This Administration Could Use Some Artificial Intelligence III

Even as we suffer the whims of an administration bent on prying into innocent citizens’ lives, Michael Isikoff of Newsweek magazine unpacks yet another spying machine, this time at the Pentagon. “The Other Big Brother” article in the January 30 issue, talks about how the Counterintelligence Field Activity (CIFA) tracked a harmless demonstration at Halliburton’s Houston headquarters. You remember Halliburton…Dick Cheney’s old stomping grounds and the company that was investigated for favoritism in Iraq contracts.

CIFA is complemented by one of former deputy Defense secretary Paul Wolfowitz’s brainchilds: an operation code-named TALON for Threat and Local Observation Notice. It was created in 2003 to collect raw information about suspicious incidents. There goes another database of personal data. Isikoff states that these “…activities are the latest in a series of disclosures about secret government programs that spy on Americans in the name of national security.”

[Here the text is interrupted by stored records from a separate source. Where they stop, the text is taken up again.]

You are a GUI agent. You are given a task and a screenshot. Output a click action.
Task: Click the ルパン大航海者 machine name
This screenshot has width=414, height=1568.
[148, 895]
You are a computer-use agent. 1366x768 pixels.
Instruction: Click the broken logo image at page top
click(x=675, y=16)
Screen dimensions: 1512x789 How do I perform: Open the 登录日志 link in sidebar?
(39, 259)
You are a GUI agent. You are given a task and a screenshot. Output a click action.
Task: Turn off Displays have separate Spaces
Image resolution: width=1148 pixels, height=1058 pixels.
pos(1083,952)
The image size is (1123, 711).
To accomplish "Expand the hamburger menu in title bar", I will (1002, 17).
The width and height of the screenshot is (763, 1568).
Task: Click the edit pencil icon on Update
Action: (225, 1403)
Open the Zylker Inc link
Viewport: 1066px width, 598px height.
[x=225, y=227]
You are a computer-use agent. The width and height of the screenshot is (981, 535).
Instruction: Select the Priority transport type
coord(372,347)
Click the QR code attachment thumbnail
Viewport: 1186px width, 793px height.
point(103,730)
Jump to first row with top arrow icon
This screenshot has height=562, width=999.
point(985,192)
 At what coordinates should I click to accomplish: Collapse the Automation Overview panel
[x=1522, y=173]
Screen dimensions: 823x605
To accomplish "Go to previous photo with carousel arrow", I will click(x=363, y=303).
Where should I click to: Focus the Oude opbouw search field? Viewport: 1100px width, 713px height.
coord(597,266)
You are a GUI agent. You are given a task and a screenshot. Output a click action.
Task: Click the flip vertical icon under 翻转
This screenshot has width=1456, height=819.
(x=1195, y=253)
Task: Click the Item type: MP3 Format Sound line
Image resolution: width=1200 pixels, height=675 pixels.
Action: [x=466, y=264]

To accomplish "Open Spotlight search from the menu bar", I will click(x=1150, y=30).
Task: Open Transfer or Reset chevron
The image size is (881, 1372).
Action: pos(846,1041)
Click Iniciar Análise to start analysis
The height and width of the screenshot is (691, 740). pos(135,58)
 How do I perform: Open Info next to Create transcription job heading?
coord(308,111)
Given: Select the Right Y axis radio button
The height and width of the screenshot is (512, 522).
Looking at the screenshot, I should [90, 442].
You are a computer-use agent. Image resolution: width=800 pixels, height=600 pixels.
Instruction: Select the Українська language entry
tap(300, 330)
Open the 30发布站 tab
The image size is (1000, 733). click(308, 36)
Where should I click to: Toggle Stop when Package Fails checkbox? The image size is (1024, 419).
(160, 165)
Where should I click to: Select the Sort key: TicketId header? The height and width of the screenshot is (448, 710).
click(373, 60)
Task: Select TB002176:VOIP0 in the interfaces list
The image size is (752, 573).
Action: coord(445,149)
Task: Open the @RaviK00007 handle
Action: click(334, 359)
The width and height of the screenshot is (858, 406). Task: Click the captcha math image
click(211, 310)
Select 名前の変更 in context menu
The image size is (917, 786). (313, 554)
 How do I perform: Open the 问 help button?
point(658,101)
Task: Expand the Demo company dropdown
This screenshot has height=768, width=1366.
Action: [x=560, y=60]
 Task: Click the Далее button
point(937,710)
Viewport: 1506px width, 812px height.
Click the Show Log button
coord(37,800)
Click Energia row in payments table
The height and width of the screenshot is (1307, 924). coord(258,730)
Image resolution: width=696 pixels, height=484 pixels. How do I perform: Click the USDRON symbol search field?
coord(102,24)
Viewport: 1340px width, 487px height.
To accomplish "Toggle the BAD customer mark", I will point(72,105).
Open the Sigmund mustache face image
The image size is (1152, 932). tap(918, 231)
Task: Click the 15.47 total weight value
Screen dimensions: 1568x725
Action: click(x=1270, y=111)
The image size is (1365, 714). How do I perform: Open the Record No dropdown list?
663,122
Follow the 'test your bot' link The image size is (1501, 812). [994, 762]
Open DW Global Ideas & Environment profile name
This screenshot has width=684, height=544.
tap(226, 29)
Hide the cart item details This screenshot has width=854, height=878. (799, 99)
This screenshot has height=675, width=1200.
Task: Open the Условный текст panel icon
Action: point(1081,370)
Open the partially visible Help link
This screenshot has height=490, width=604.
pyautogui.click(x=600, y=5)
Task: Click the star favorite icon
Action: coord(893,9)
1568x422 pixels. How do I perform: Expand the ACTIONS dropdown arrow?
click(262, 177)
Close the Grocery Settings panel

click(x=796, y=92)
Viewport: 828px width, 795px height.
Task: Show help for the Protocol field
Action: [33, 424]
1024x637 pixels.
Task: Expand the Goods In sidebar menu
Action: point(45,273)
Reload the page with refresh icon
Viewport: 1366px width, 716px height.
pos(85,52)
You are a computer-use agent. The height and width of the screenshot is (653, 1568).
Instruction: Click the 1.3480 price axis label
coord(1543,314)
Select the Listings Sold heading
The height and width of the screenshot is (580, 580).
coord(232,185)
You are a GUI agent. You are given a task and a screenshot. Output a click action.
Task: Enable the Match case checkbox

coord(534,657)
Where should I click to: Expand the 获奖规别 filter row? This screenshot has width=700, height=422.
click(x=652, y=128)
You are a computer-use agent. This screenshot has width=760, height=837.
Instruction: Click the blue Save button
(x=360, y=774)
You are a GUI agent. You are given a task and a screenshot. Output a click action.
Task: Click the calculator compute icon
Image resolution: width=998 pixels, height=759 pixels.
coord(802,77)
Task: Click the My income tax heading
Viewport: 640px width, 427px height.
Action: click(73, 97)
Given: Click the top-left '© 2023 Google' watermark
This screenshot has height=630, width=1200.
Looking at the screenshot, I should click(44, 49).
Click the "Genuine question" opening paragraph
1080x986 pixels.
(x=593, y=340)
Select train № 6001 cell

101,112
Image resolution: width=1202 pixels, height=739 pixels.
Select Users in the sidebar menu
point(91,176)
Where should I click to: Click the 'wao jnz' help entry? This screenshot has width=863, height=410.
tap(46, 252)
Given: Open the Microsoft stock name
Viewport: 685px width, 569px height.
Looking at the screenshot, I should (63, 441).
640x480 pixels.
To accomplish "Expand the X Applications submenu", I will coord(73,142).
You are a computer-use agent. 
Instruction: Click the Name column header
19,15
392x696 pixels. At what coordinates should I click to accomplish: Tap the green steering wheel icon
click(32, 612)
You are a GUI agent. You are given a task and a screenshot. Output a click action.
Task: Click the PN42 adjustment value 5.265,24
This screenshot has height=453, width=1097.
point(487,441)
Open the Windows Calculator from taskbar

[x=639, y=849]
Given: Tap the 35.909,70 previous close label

In a recent Village Voice article, “No Place to Hide” by Nat Hentoff, the late, Senator Frank Church is quoted from a 1975 investigation of the NSA. Paraphrased, the Senator did not want the U.S. to cross the line on tyranny and that the NSA—or any agency possessing the technology to spy on individuals—should operate within the law, with supervision. He goes on to comment how this “abyss” is a point…”from which there is no return.” We may very well be on the edge.

The article quotes another recent piece by Ruth Marcus from the Washington Post that confirms that the National Security Administration, prior to Frank Church’s investigation, had been using a “watch list” of American citizens and organizations in connection with foreign communications for years. As Hentoff put it: “After Frank Church died, Congress dozed as the NSA flourished.” My take is that “dozing” has become a Congressional lifestyle when the issue makes it convenient, and the American consumer’s privacy rights have been neatly tucked away in the current labyrinth of meaningless legislation.

Apparently NSA’s technological capabilities are supported with ties to U.S. telecommunications companies that control the telecom “switches,” through which the majority of U.S. phone calls and e-mail traffic flow. Meta-tags—also used by search engines to define the subject of a query—are employed by NSA to determine the basic substance of a communication. Taken further, the agency uses sophisticated algorithms—artificial intelligence/neural networks—to analyze the phone calls and e-mails to find the bad guys.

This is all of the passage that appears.